Why has the Health Secretary and his Whitehall mandarins not sorted this out? Would it upset the budget calculations?
M. Cawdery, Portadown, Co. UK, EU.
A failure to reform the utterly insane closed-cycle system of public financing is recklessness in the extreme.
James E. Petts, Burnham, England
If the real crooks were put in prison there would be no one to run the country
C Kroustis, London, UK
I recall ten years ago, as a new and innocent section head in the civil service, having to find ways to spend an £80K surplus at the end of the year, else my budget for the next year might be cut by the bean-counters in their ivory tower. I thought the system was mad then, and I still do.
Chris K, Cheltenham, UK
i dont actually understand opposition party complaints here, the government has saved money and reined in reckless spending and yet they are complaining? I think at a time when money is tight you would have hoped for the same from the opposition and government. Well done Gordon here.
harry, Vauxhall, UK
Hypocrites, patients are being thrown off effective medication in order to be prescribed "recommended" (cheap and often nasty alternatives) Public Health has also had its budget pillaged by many Trusts, fat chance of reducing Obesity and Alcohol dependency. A surplus, unless you happen to be sick!
Graham, St. Albans, uk
He who spends other peoples' money will always have a tendency to be generous.
Rui, Lisbon, Portugal
Brown's targets, budgetary mismanagement & political self-interest fiddling of results is rife. One day we will know how profligate he's been for such little benefit - plus the extent of crippling long term PFI debts. In the NHS the doctors should make spending decisions in the interest of patients.
Tony, LONDON, UK
And these are the very same people who are denying treatment to those who have paid for it through decades of national insurance payments, claiming it is too expensive to treat them. It is a national disgrace.
Peter, London,
It has never been any different, year end spending sprees are the norm, and not the exception.

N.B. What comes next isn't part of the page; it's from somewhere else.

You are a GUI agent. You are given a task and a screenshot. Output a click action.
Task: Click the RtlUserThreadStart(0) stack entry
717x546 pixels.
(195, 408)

My mother who was an NHS administrator for many years was sickened at how frequently the offices were refurbished, or perfectly usable PCs and other office equipment was replaced to hide budget "surpluses"
Glenn, wales,
How can the NHS have a £1 billion surplus while at the same time refuse patients life saving drugs on the grounds of cost? I bet most of the savings were made by not cleaning the hospitals.
Cromwell, Leeds, England
Does this mean that the elderly gentleman refused treatment for cancer because it was too expensive will now have his treatment? Its amazing how much money you can save on cleaning materials.
Cromwell, Leeds, England
Perhaps a few quid out of this 'squander-fest' could be spent on cleaning the filthy hospitals? You never know, it might then be possible to have treatment without emerging with a worse infection than you originally contracted.

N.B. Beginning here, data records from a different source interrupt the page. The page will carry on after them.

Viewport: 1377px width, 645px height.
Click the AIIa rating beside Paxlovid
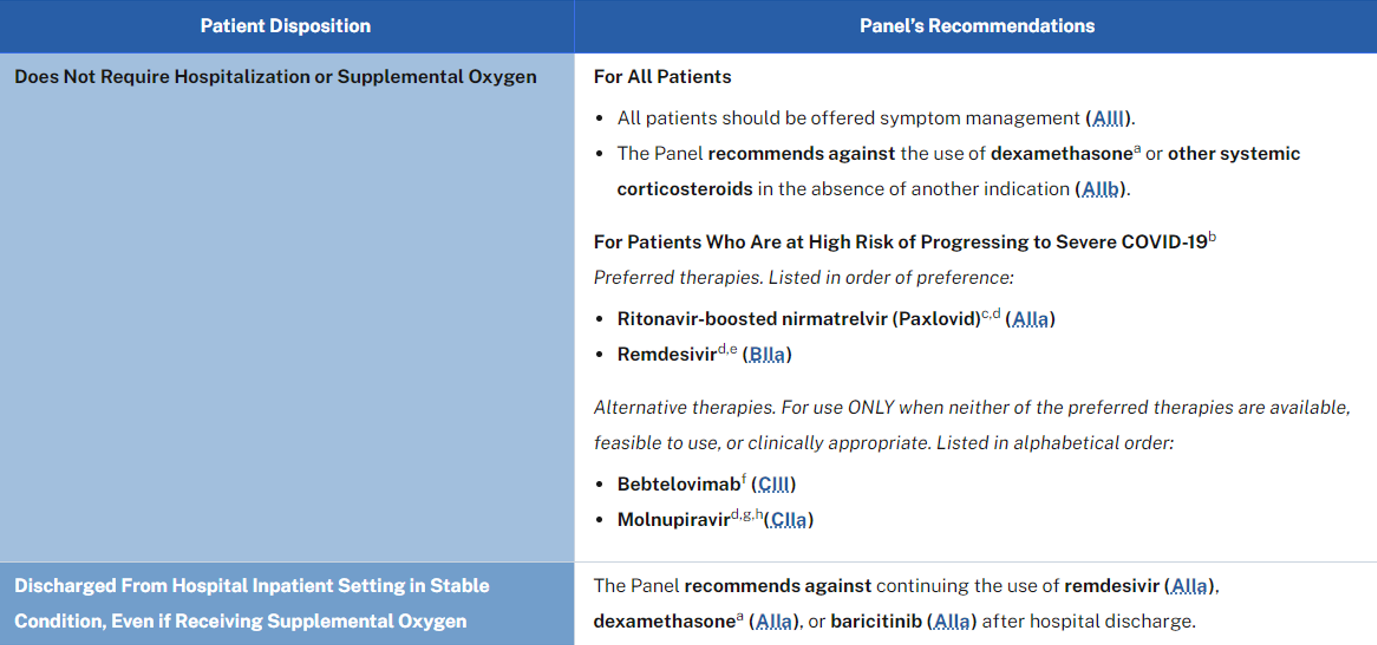pos(1030,319)
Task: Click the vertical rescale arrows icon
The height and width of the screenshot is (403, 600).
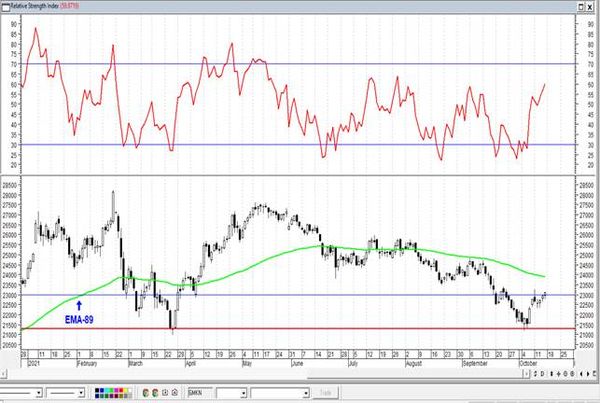Action: point(551,374)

Phil Bailey, Shrewsbury, UK
Centralisation of Childrens Service after cancellation of our children hospital meant Y&HSHA are asking the DOH to fund 8.2 million on behalf of LTHT through (PDC)Public Dividend Capital?this is only allowed if Trusts fully utlise internal sources of Capital Funding?what happened to all the money?
Mary E Hoult , Leeds, yorkshire
Why so surprised? this is standard procedure in public sector finance and has been for years.